▶ **TRECHO DE ORIGEM**:

┏━━

Não se trata de uma questão ligada necessariamente à origem social dos cineastas e demais criadores (embora isso também contribua bastante), mas dos protagonistas: acata-se o retrato das favelas pelo olhar do policial que busca pacificá-la, do político que pretende modificá-la, do morador da Zonal Sul que visita um baile no morro, compra drogas ou namora uma bela moradora. A favela se torna um terreno onde seria natural intervir, um local feito para ser invadido. Um local sem leis.
A sequência dirigida por José Eduardo Belmonte deixa esta estrutura clara ao tentar equilibrar o ponto de vista de policiais honestos e gentis, durante uma ação “humanizada” orquestrada por uma delegada, com aquele dos traficantes e de uma moradora amedrontada pelos tiroteios. Ora, conforme a ação se acirra, o roteiro se esquece de Mariana (Mariana Nunes), e deixa o destino de Soldado (Digão Ribeiro) em segundo plano. Afinal, esta não é a história deles, e sim dos policiais salvadores, presentes da primeira à última cena. O público é convidado a ficar do lado destes últimos.
Ao invés de eleger um sujeito truculento como o capitão Nascimento ao posto de protagonista, o longa-metragem busca um olhar diversificado, composto por um herói obstinado e bem-intencionado (Vladimir Brichta), uma novata que acredita nos direitos humanos (Leandra Leal) e um policial de ideologia bolsonarista (Gabriel Leone). “Há todos os tipos de policiais, bons e ruins, violentos ou não”, sugere o discurso. No entanto, o protagonista será aquele que, desde a sequência de abertura, sacrifica a própria vida em busca do bem — quando uma ação é cancelada pelos superiores, ele infringe as ordens para tentar impedir o tráfico a todo custo.

┗━━

[Entradas sobre onde os itens aparecem]
┏━━

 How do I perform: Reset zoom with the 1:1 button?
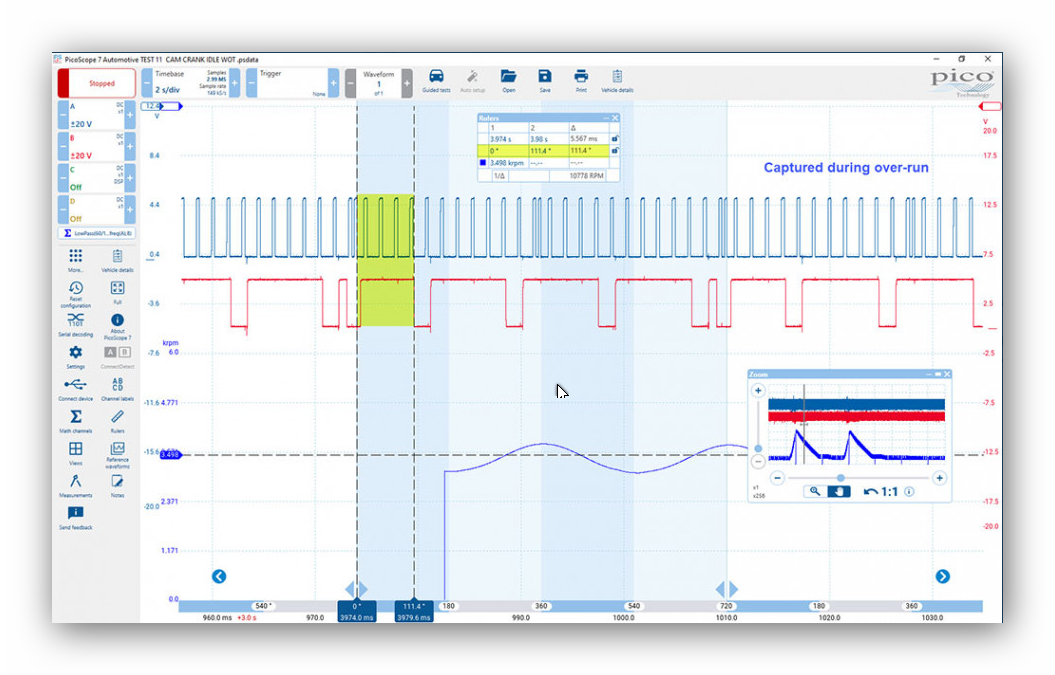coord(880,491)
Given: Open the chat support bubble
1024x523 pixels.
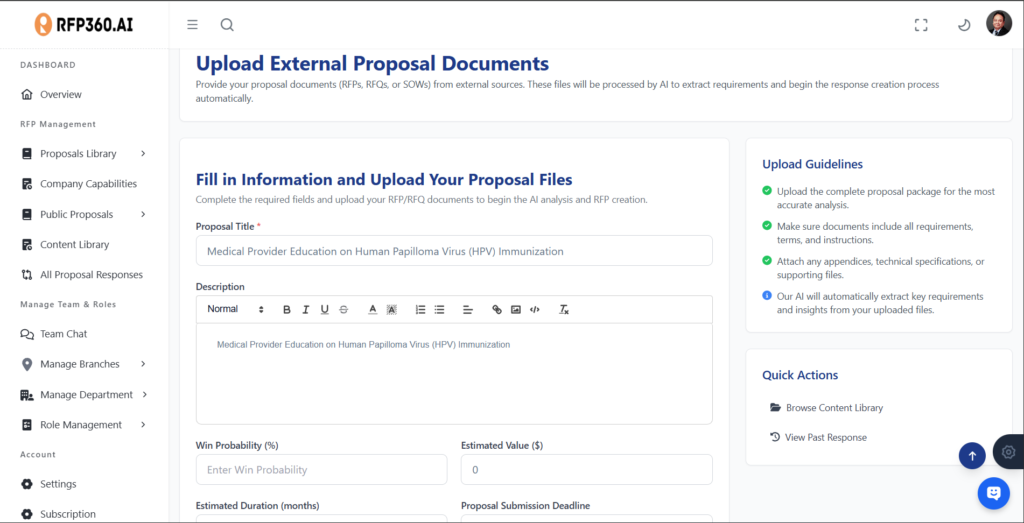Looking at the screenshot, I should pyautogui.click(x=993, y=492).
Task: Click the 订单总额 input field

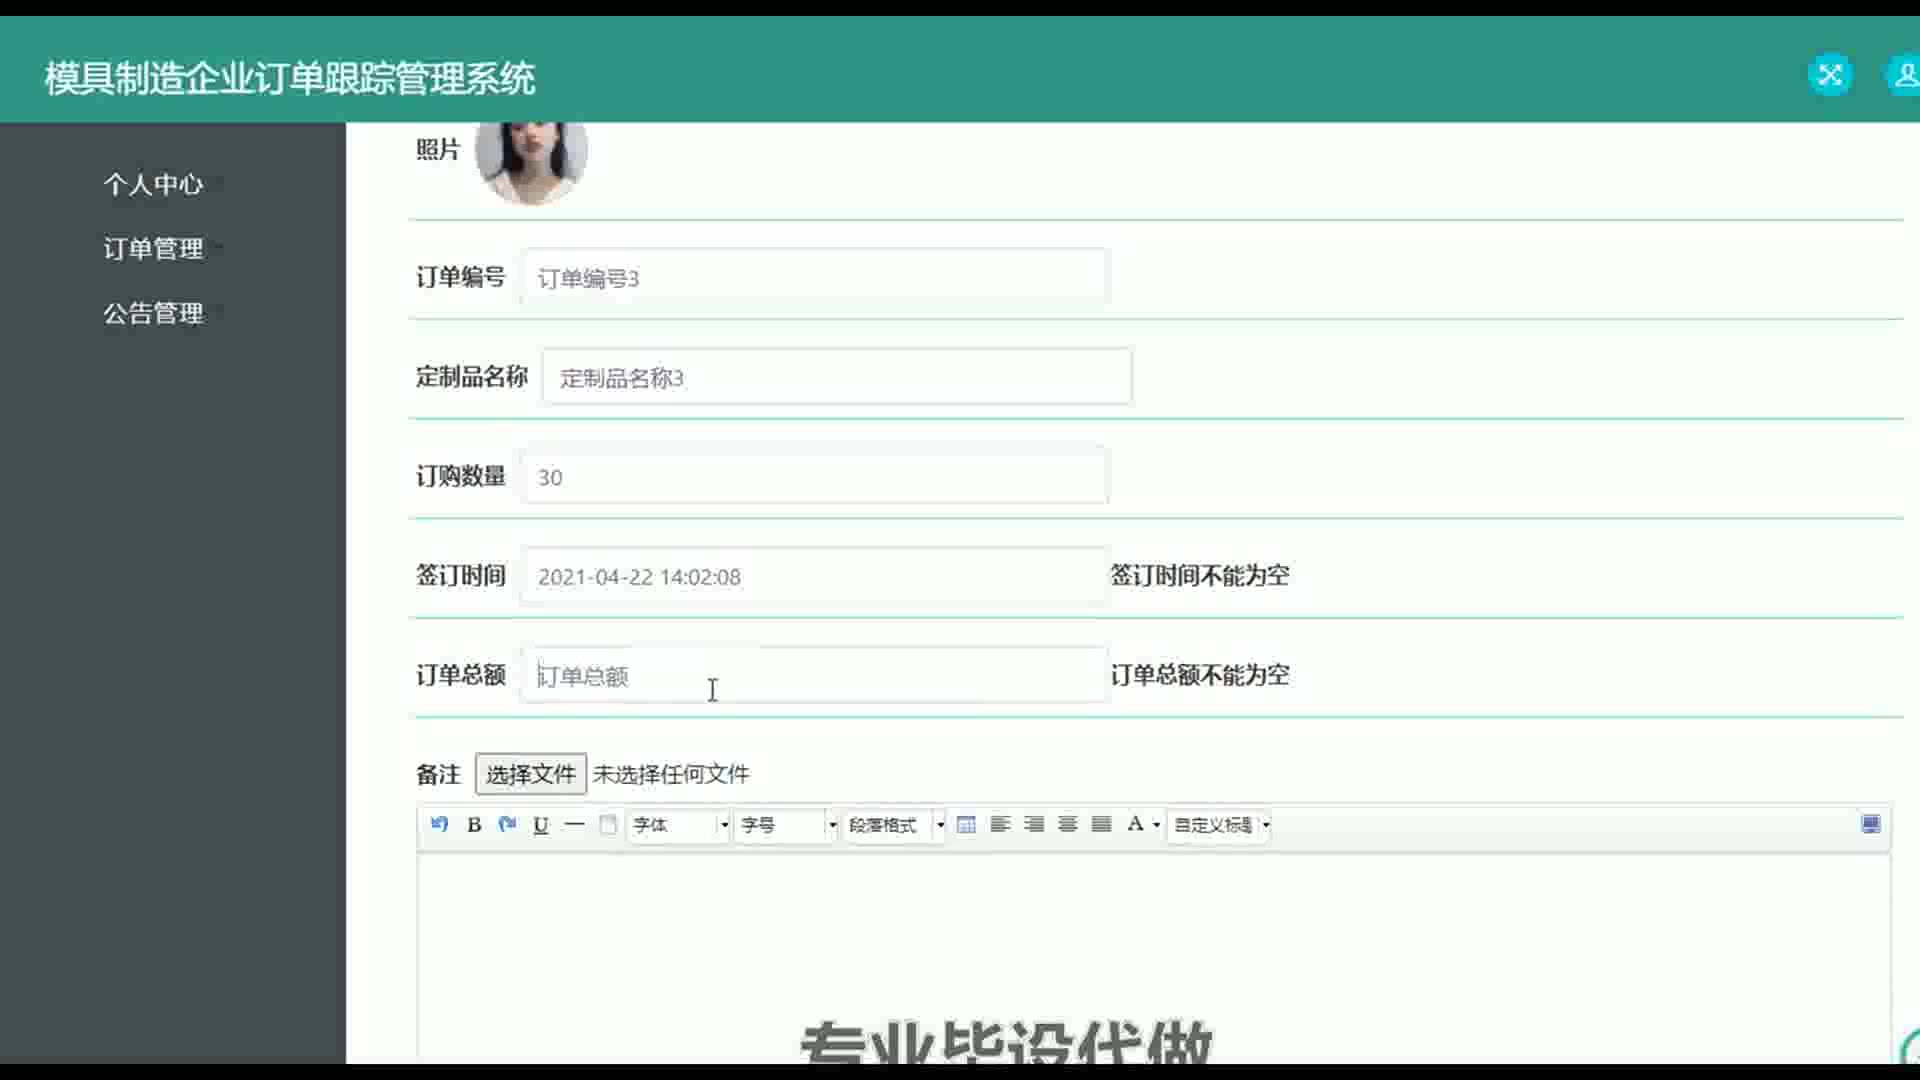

┗━━

▶ **INSTRUÇÕES DE TRABALHO**:
1. Responda com base no trecho:
(a) Segundo o trecho, a favela se torna um local feito para quê?
(b) Quem dirige a sequência que tenta equilibrar o ponto de vista de policiais e traficantes?
(c) Qual é a ideologia do policial interpretado por Gabriel Leone?
2. Devolva, por favor, a parte do trecho que começa nas palavras "Ao invés de" e termina depois de "a todo custo.", sem alterar nada.

▶ **RESPOSTAS POR TAREFA**:
1.
(a) Para ser invadido.
(b) José Eduardo Belmonte.
(c) Bolsonarista.

2.
Ao invés de eleger um sujeito truculento como o capitão Nascimento ao posto de protagonista, o longa-metragem busca um olhar diversificado, composto por um herói obstinado e bem-intencionado (Vladimir Brichta), uma novata que acredita nos direitos humanos (Leandra Leal) e um policial de ideologia bolsonarista (Gabriel Leone). “Há todos os tipos de policiais, bons e ruins, violentos ou não”, sugere o discurso. No entanto, o protagonista será aquele que, desde a sequência de abertura, sacrifica a própria vida em busca do bem — quando uma ação é cancelada pelos superiores, ele infringe as ordens para tentar impedir o tráfico a todo custo.